According to the paper YOLO-World reached between 35.4 AP with 52.0 FPS for the large version and 26.2 AP with 74.1 FPS for the small version. While the V100 is a powerful GPU, achieving such high FPS on any device is impressive.
Before you start¶
Let's make sure that we have access to GPU. We can use nvidia-smi
command to do that. In case of any problems navigate to Edit
-> Notebook settings
-> Hardware accelerator
, set it to GPU
, and then click Save
.
!nvidia-smi
Fri Feb 16 12:46:14 2024 +---------------------------------------------------------------------------------------+ | NVIDIA-SMI 535.104.05 Driver Version: 535.104.05 CUDA Version: 12.2 | |-----------------------------------------+----------------------+----------------------+ | GPU Name Persistence-M | Bus-Id Disp.A | Volatile Uncorr. ECC | | Fan Temp Perf Pwr:Usage/Cap | Memory-Usage | GPU-Util Compute M. | | | | MIG M. | |=========================================+======================+======================| | 0 Tesla T4 Off | 00000000:00:04.0 Off | 0 | | N/A 65C P8 13W / 70W | 0MiB / 15360MiB | 0% Default | | | | N/A | +-----------------------------------------+----------------------+----------------------+ +---------------------------------------------------------------------------------------+ | Processes: | | GPU GI CI PID Type Process name GPU Memory | | ID ID Usage | |=======================================================================================| | No running processes found | +---------------------------------------------------------------------------------------+
NOTE: To make it easier for us to manage datasets, images and models we create a HOME
constant.
import os
HOME = os.getcwd()
print(HOME)
/content
Install required packages¶
In this guide, we utilize two Python packages: inference
, for executing zero-shot object detection using YOLO-World, and supervision
, for post-processing and visualizing the detected objects.
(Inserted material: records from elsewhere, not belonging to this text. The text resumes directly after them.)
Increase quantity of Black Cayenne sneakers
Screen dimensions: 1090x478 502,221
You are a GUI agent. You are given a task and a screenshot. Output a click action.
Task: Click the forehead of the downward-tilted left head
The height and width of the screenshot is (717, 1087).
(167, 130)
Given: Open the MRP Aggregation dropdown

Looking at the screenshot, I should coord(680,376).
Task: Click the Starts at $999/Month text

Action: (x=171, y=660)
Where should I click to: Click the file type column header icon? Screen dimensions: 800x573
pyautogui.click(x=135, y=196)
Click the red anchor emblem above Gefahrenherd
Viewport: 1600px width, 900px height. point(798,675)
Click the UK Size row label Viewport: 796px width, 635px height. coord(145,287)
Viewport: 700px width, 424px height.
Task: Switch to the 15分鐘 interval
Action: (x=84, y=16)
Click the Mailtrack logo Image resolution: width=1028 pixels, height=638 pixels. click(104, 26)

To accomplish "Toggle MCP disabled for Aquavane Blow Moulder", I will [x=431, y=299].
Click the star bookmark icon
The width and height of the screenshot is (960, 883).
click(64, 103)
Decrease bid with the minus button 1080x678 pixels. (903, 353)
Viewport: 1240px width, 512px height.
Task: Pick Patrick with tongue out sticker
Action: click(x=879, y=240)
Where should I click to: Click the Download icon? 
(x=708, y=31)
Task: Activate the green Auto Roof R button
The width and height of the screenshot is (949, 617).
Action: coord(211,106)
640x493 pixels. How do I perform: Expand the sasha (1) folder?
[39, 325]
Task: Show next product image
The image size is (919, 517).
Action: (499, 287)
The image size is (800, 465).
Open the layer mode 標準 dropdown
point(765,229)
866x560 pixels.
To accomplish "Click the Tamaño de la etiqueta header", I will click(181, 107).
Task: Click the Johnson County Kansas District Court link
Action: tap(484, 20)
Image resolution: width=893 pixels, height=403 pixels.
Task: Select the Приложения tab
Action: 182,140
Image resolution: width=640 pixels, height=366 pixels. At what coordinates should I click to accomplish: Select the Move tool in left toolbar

!pip install -q inference-gpu[yolo-world]==0.9.12rc1
!pip install -q supervision==0.19.0rc3
Imports¶
import cv2
import supervision as sv
from tqdm import tqdm
from inference.models.yolo_world.yolo_world import YOLOWorld
Download example data¶
!wget -P {HOME} -q https://media.roboflow.com/notebooks/examples/dog.jpeg
!wget -P {HOME} -q https://media.roboflow.com/supervision/cookbooks/yellow-filling.mp4
SOURCE_IMAGE_PATH = f"{HOME}/dog.jpeg"
SOURCE_VIDEO_PATH = f"{HOME}/yellow-filling.mp4"
NOTE: If you want to run the cookbook using your own file as input, simply upload video to Google Colab and replace SOURCE_IMAGE_PATH
and SOURCE_VIDEO_PATH
with the path to your file.
Run Object Detection¶
The Inference package provides the YOLO-World model in three versions: S
, M
, and L
. You can load them by defining model_id as yolo_world/s
, yolo_world/m
, and yolo_world/l
, respectively. The ROBOFLOW_API_KEY
is not required to utilize this model.
model = YOLOWorld(model_id="yolo_world/l")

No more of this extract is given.